### Supplied data
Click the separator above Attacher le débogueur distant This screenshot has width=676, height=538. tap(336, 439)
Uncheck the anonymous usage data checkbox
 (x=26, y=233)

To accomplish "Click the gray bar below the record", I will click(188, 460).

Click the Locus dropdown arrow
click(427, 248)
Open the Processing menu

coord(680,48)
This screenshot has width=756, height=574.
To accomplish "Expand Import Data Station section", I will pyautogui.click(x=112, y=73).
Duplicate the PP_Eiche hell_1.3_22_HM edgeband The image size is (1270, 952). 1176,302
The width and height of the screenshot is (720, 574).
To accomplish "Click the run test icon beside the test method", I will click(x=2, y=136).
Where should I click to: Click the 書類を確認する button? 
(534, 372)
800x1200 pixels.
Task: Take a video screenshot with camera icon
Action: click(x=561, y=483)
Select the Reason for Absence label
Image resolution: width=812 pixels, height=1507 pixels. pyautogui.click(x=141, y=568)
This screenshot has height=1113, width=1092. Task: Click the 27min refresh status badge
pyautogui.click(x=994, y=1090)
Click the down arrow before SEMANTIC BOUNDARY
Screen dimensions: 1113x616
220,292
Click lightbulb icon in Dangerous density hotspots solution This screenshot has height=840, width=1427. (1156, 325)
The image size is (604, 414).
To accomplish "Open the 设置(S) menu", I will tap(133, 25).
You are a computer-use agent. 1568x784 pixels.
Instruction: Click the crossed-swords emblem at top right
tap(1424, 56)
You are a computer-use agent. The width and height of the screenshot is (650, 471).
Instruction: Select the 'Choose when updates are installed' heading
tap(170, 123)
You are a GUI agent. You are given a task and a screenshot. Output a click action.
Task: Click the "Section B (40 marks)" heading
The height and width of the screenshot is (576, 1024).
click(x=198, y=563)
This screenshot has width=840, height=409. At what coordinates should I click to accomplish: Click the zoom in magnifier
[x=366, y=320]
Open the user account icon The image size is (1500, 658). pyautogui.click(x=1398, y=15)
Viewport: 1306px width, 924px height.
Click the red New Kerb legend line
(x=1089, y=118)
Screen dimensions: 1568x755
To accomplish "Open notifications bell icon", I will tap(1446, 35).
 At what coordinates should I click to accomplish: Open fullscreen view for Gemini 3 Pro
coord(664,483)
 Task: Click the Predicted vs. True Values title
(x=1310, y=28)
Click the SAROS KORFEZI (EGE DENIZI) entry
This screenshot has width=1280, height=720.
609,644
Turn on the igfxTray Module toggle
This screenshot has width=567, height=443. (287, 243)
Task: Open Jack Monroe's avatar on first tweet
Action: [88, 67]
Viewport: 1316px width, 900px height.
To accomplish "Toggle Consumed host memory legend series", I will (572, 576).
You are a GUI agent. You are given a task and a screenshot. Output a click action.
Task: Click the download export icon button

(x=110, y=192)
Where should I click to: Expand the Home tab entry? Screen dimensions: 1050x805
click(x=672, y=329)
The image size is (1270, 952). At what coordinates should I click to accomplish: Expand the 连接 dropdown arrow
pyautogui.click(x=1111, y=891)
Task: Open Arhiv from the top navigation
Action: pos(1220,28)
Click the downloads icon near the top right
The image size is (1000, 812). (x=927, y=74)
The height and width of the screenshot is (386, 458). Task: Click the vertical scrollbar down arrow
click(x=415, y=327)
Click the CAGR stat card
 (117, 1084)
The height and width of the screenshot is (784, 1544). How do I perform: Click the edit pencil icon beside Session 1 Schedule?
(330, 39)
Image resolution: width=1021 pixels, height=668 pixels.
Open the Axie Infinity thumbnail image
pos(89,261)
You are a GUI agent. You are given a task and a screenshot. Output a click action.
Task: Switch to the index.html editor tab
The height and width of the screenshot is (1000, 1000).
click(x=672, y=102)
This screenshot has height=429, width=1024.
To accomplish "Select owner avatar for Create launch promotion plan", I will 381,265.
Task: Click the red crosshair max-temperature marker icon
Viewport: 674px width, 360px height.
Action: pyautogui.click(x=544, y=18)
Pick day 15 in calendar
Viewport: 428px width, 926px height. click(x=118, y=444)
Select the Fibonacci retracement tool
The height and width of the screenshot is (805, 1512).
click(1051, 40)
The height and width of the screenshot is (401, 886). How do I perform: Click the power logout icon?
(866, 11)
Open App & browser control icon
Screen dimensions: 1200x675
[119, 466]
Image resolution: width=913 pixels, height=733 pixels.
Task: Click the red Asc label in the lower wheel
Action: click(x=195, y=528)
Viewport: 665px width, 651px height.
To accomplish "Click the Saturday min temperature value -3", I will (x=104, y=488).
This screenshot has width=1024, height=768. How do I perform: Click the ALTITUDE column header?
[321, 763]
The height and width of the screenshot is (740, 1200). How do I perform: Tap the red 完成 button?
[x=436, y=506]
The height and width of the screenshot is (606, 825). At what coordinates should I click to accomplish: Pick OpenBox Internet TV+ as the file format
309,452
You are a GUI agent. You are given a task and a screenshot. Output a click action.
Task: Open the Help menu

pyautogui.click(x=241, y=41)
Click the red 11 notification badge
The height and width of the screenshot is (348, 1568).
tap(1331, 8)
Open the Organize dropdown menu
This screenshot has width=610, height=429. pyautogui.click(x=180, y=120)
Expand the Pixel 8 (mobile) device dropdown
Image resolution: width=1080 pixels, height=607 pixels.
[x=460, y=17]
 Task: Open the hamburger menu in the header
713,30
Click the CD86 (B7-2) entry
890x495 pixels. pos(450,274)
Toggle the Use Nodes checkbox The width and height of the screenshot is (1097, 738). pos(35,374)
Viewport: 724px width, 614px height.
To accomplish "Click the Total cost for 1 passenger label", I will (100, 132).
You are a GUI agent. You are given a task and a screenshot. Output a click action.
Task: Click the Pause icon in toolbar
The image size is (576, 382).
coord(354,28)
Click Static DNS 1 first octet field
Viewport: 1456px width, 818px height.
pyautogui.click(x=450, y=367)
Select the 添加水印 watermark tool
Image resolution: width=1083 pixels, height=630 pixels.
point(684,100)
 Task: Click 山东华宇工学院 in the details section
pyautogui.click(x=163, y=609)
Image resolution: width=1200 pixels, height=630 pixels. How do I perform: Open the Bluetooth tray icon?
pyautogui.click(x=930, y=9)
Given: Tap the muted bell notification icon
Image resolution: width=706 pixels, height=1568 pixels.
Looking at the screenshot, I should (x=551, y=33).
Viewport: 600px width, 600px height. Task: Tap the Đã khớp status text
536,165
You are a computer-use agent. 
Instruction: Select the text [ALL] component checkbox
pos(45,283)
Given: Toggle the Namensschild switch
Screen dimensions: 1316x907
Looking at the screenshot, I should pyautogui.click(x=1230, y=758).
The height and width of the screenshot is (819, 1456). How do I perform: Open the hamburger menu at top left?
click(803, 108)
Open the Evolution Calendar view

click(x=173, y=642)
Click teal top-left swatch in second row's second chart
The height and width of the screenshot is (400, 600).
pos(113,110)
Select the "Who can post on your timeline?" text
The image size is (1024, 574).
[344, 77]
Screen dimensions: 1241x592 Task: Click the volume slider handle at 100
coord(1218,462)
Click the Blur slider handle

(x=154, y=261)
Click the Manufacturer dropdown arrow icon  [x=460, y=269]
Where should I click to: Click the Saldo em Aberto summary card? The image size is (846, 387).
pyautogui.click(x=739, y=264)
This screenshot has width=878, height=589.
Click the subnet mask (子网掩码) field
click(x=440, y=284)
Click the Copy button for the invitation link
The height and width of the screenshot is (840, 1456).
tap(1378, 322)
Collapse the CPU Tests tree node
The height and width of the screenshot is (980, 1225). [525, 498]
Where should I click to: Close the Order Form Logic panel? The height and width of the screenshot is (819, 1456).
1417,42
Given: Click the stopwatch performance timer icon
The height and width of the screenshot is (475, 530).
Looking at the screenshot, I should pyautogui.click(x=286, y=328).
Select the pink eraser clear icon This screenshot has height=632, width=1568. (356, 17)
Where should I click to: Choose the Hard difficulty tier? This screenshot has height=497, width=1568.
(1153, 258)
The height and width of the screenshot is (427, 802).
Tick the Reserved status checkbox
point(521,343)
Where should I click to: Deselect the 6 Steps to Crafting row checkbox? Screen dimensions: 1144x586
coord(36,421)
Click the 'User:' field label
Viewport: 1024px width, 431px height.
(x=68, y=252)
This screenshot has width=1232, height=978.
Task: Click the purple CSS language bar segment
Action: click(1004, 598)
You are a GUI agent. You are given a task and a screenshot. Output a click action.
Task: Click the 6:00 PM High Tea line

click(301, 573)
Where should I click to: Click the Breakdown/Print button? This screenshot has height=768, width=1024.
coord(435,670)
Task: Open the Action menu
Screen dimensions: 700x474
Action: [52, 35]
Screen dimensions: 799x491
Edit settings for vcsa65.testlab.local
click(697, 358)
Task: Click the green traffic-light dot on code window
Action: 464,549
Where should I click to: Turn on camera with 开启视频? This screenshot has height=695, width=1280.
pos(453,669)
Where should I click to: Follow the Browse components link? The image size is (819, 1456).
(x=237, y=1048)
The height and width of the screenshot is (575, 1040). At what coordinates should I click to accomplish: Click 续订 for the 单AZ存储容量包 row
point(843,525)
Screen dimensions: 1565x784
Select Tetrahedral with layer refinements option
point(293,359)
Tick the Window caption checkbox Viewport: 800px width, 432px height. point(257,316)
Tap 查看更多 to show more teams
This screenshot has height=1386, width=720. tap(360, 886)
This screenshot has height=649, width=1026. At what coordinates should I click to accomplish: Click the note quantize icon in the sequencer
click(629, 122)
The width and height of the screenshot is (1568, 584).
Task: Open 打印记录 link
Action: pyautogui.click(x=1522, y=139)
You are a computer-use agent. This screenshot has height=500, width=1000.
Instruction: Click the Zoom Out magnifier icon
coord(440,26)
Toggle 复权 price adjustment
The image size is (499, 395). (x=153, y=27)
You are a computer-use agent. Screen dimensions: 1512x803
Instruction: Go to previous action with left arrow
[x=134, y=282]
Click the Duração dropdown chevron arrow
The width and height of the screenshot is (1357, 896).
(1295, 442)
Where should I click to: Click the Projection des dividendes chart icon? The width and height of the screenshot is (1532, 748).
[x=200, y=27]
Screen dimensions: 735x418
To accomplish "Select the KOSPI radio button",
######
Exercise prompt
Show every line from the entries above in which the word "bell" appears.

Response for this exercise
To accomplish "Open notifications bell icon", I will tap(1446, 35).
Given: Tap the muted bell notification icon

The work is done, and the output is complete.